What would a human say about what he/she is or how he/she works ? Even today, there's so much we don't know about biological life. Same applies here I guess, the LLM happens to be there, nothing else to explain if you ask it.

DGoettlich 6 hours ago | parent | prev | next [-]

We tell it that its a person (no gender) living in <cutoff>: we show the chat template in the prerelease notes https://github.com/DGoettlich/history-llms/blob/main/ranke-4...

sodafountan 8 hours ago | parent | prev | next [-]

It would be nice if we could get an LLM to simply say, "We (I) don't know."

I'll be the first to admit I don't know nearly enough about LLMs to make an educated comment, but perhaps someone here knows more than I do. Is that what a Hallucination is? When the AI model just sort of strings along an answer to the best of its ability. I'm mostly referring to ChatGPT and Gemini here, as I've seen that type of behavior with those tools in the past. Those are really the only tools I'm familiar with.

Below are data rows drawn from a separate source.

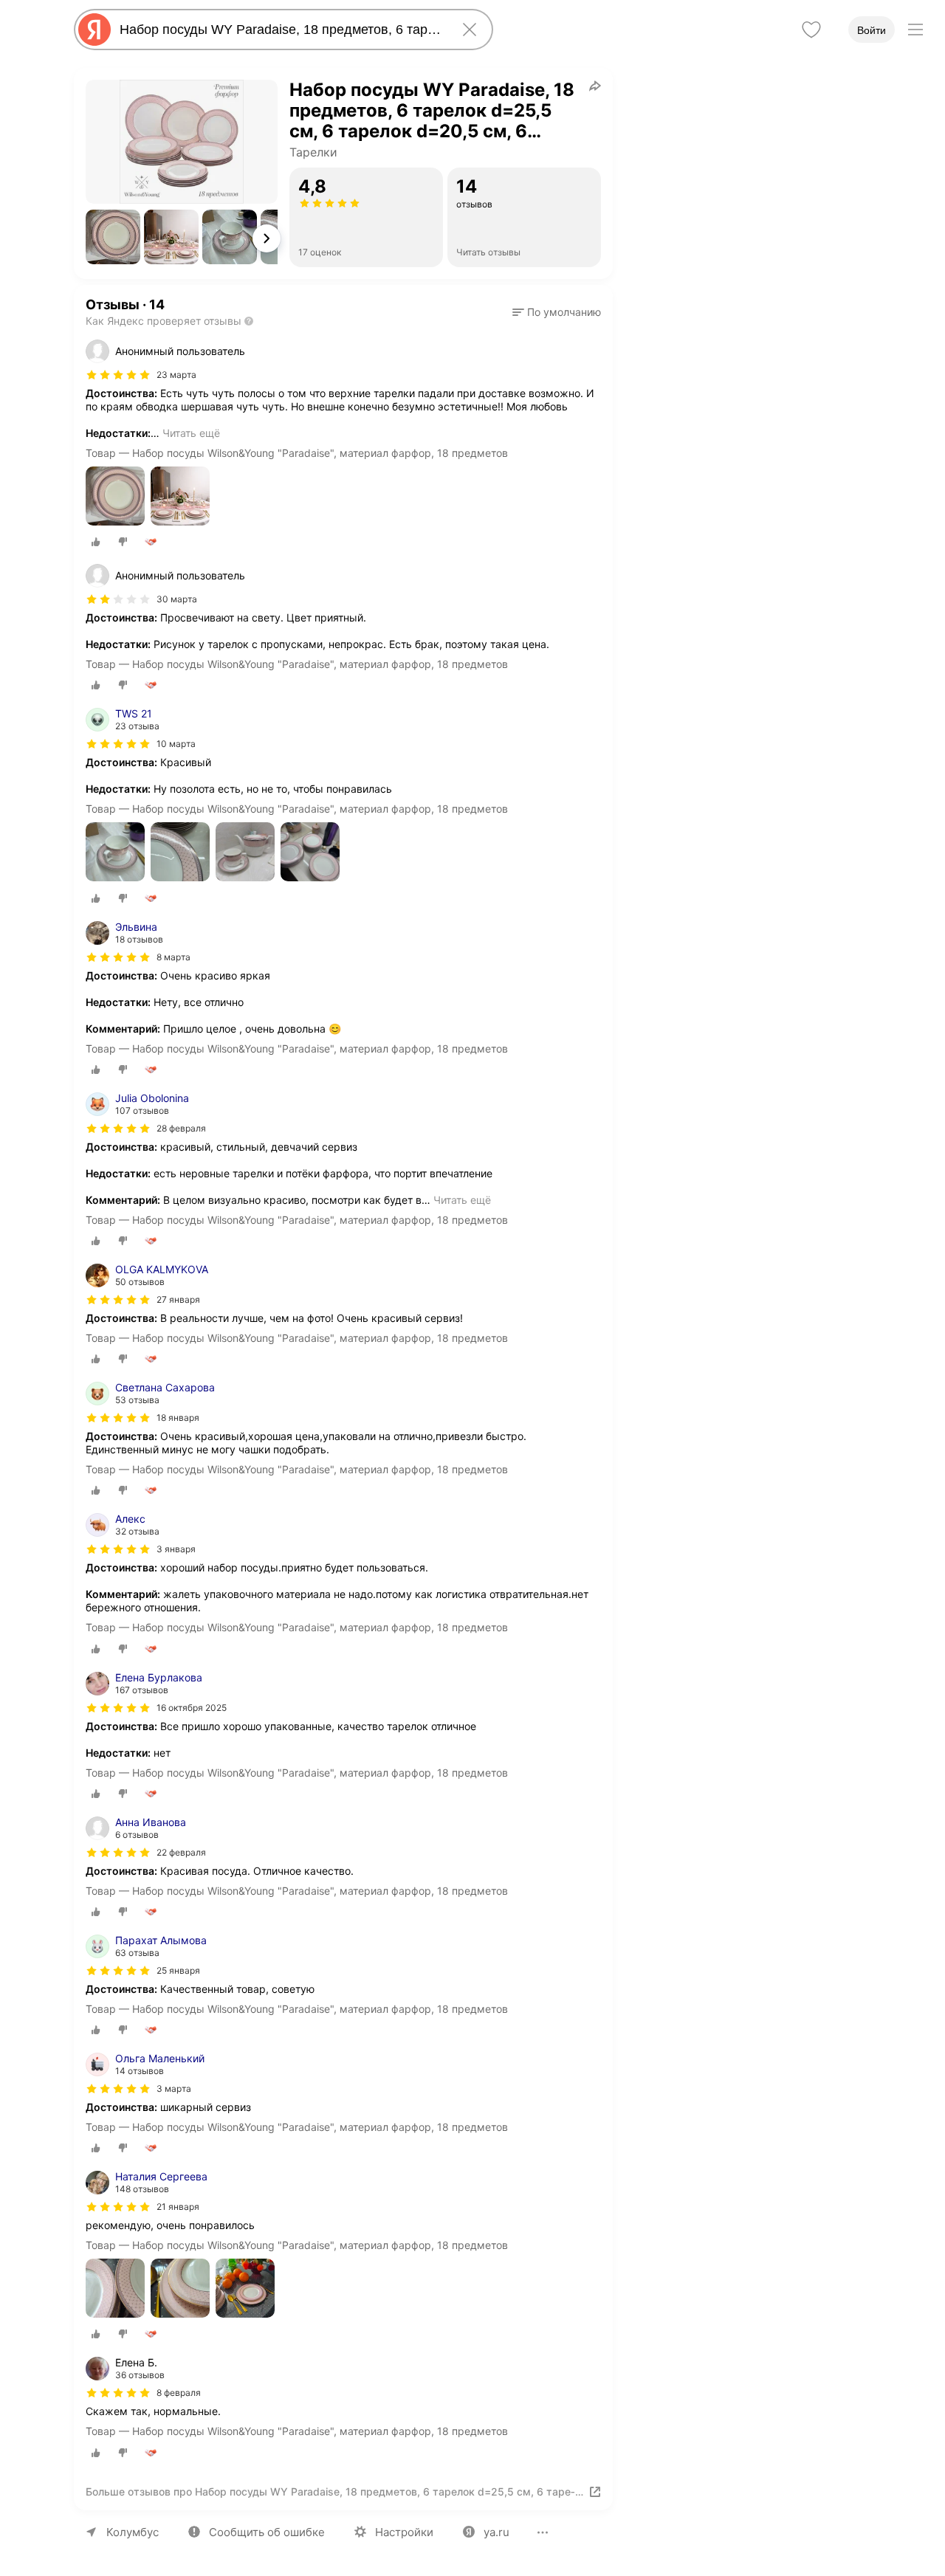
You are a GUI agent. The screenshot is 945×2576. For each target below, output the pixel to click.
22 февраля (181, 1852)
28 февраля (181, 1128)
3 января (176, 1548)
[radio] (96, 541)
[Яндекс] (94, 29)
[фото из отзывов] (115, 497)
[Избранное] (811, 29)
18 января (178, 1417)
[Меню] (915, 29)
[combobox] (280, 29)
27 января (178, 1299)
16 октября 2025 (192, 1707)
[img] (118, 375)
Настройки (404, 2532)
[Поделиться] (595, 86)
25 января (178, 1970)
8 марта (173, 956)
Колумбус (132, 2532)
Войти (871, 30)
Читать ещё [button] (191, 433)
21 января (178, 2206)
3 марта (174, 2088)
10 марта (176, 743)
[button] (113, 237)
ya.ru (496, 2532)
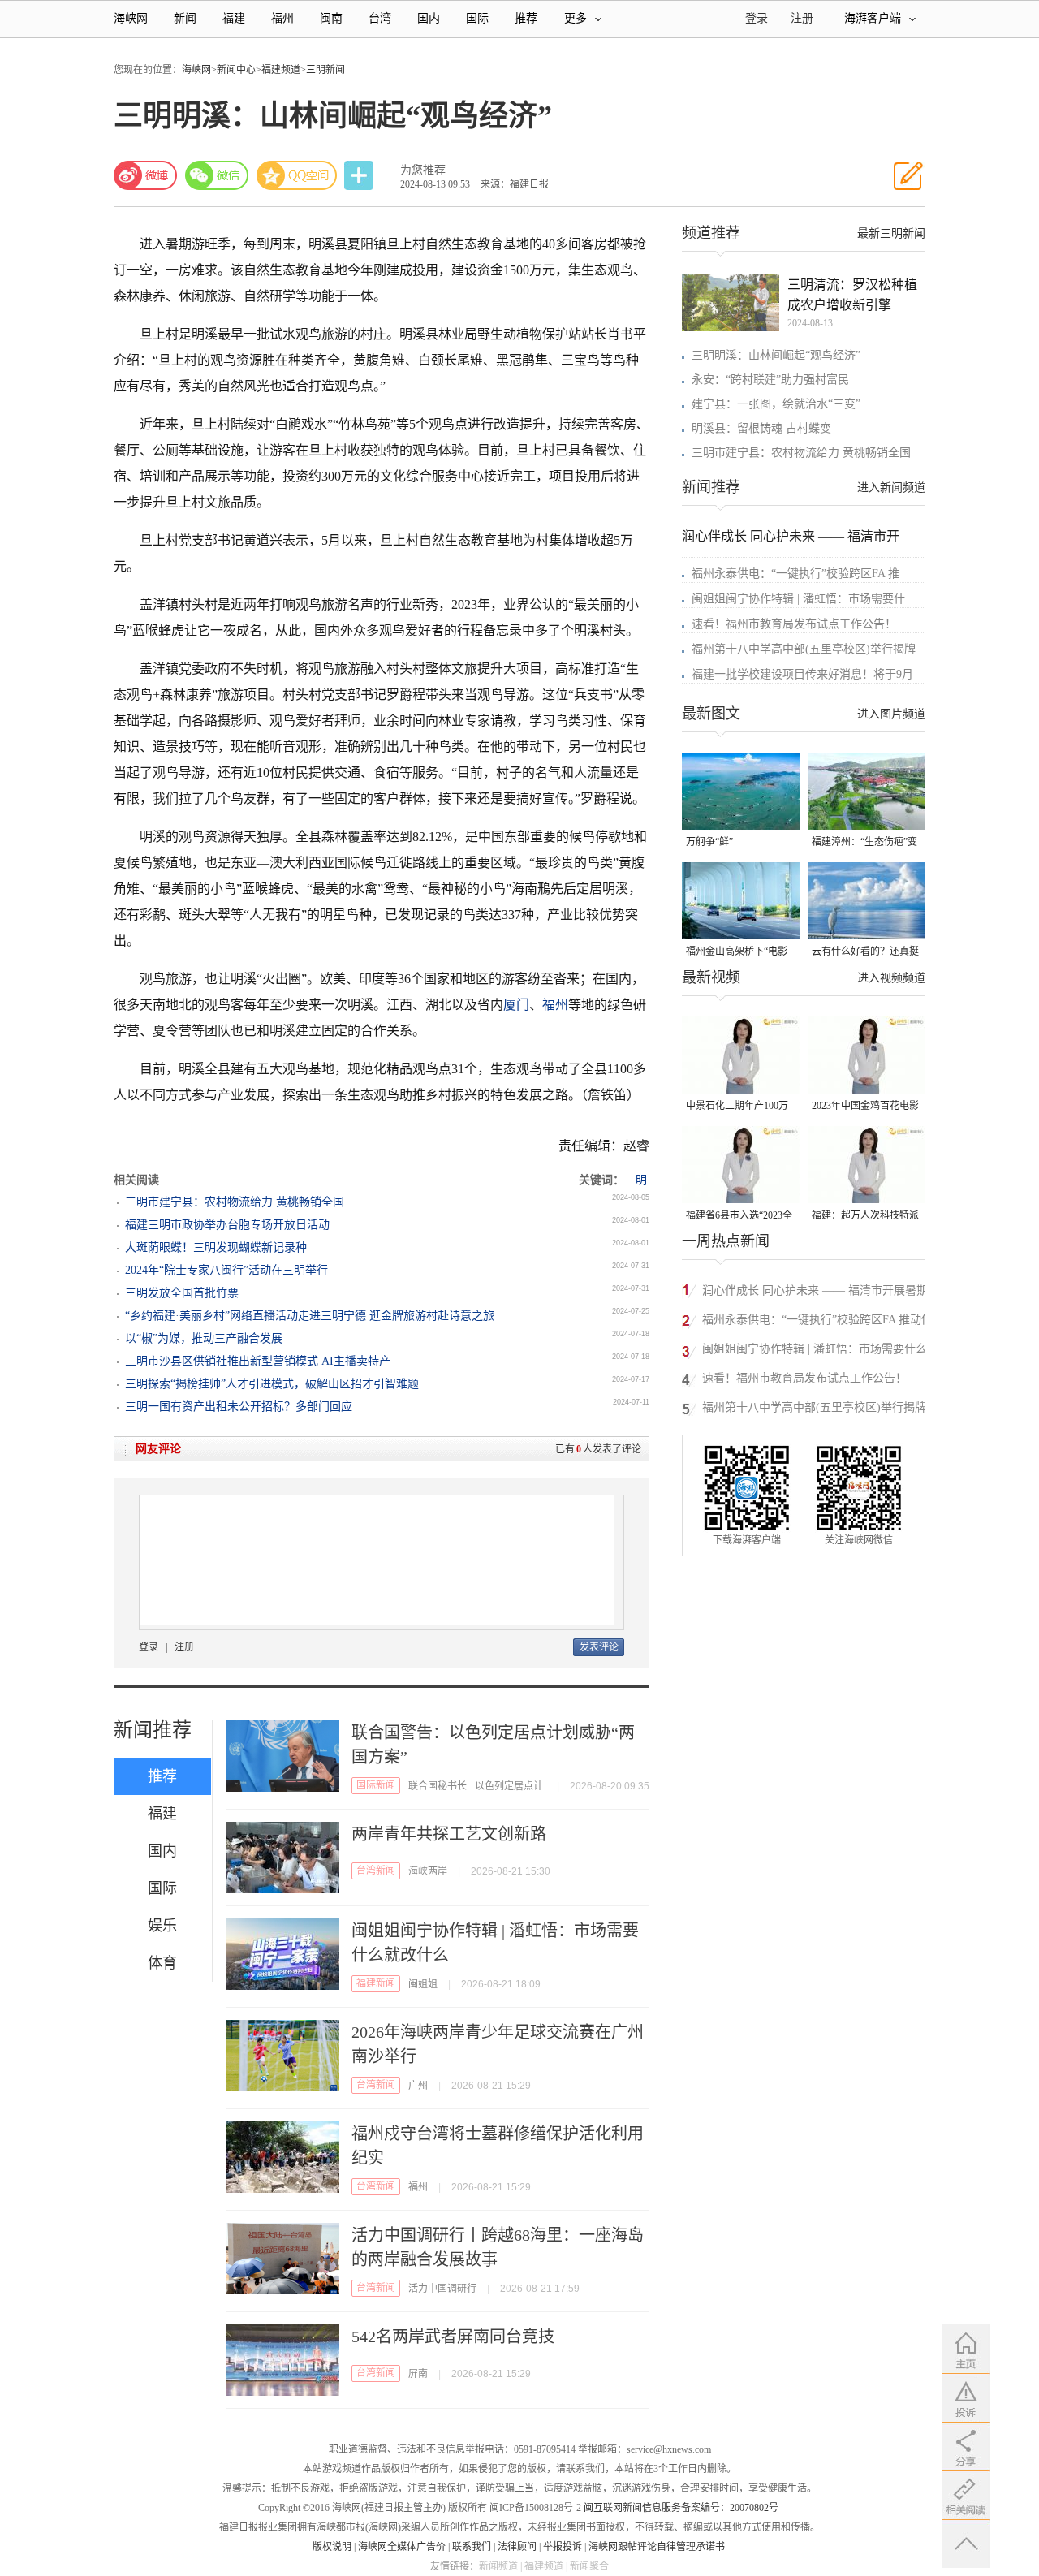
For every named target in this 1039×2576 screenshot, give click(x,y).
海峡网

hackinthebochs 6 hours ago | parent [-]

LLMs are extrapolation machines. They have some amount of hardcoded knowledge, and they weave a narrative around this knowledgebase while extrapolating claims that are likely given the memorized training data. This extrapolation can be in the form of logical entailment, high probability guesses or just wild guessing. The training regime doesn't distinguish between different kinds of prediction so it never learns to heavily weigh logical entailment and suppress wild guessing. It turns out that much of the text we produce is highly amenable to extrapolation so LLMs learn to be highly effective at bullshitting.